The international consortium is led by the University of Lisbon and includes 12 partners working on the four-year, €5 million (Euro) project.
Knowing that cities and urban spaces generate emotions through neurological processes, the eMOTIONAL Cities research focuses on the signals triggered in our neurological architecture, which are responsible for emotions and decisions, while humans interact with the urban environment. This research will shed light on how to design spaces that trigger positive emotional responses.

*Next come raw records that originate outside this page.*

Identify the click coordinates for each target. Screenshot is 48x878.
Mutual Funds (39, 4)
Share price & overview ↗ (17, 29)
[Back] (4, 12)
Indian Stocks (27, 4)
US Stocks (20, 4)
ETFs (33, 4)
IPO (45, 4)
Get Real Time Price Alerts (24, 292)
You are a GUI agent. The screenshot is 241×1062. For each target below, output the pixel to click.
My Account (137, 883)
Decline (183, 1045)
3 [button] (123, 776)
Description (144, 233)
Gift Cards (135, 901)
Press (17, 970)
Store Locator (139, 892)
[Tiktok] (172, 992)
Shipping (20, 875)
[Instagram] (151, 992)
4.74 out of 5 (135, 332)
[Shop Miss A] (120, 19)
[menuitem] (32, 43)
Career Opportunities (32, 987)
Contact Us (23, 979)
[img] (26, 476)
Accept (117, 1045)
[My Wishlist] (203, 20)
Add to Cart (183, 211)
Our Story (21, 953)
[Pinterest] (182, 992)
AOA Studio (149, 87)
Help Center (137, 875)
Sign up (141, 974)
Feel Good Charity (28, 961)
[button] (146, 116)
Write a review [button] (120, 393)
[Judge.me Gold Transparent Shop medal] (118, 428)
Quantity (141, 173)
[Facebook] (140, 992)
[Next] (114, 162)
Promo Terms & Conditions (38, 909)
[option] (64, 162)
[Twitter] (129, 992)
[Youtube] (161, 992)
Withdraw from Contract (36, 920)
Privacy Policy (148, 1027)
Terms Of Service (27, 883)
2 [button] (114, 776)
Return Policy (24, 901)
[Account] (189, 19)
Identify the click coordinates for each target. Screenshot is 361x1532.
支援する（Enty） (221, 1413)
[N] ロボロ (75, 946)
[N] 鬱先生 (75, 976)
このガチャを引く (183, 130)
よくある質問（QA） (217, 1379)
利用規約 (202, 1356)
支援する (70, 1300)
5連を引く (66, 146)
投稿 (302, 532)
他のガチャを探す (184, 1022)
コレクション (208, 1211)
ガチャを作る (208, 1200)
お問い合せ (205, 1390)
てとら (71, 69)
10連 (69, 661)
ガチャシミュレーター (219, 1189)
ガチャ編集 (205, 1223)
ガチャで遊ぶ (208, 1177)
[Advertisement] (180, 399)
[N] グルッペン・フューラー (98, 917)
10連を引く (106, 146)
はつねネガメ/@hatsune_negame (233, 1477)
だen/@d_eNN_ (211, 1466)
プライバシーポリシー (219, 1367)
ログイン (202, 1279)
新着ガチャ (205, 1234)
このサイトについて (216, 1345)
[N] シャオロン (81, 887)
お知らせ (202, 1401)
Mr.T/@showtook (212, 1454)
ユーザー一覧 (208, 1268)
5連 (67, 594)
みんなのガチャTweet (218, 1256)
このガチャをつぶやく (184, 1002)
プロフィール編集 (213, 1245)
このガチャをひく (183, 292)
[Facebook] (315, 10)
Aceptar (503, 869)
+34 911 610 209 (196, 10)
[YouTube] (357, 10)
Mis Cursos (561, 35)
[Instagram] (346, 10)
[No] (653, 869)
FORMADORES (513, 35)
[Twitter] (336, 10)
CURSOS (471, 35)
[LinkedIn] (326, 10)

Assistant Professor Zeenat Kotval-Karamchandani is leading the MSU team. She, along with Professor Zenia Kotval, both faculty of the Urban and Regional Planning program within the School of Planning, Design & Construction, will research the urban spatial components and their effects on health. Assistant Professor Dar Meshi from the Department of Advertising and Public Relations, and Associate Professor Tyson Burghardt, M.D. from the Department of Neurology and Ophthalmology, will focus on the neurology experiments and emotional responses generated from being in different urban spaces.
The project will include spatial analyses, neurological experiments and pilot/case studies in Europe and the U.S. to test the various responses people have in different urban spaces. Outdoor experiments will ask adult volunteers to move about the urban environment as they would on an ordinary working day, while carrying a smart phone with specific apps/wearing sensors to collect data on their travel and activity patterns, as well as their stated perceptions of the context-specific built and travel environment.
“It is exciting to be part of this stellar international consortium to evaluate the connections between the urban environment and our minds and bodies,” said Professor Kotval-Karamchandani.
“The eMOTIONAL Cities project will result in evidence-based policy recommendations to modify the design and structure of our urban spaces to improve health and well-being.”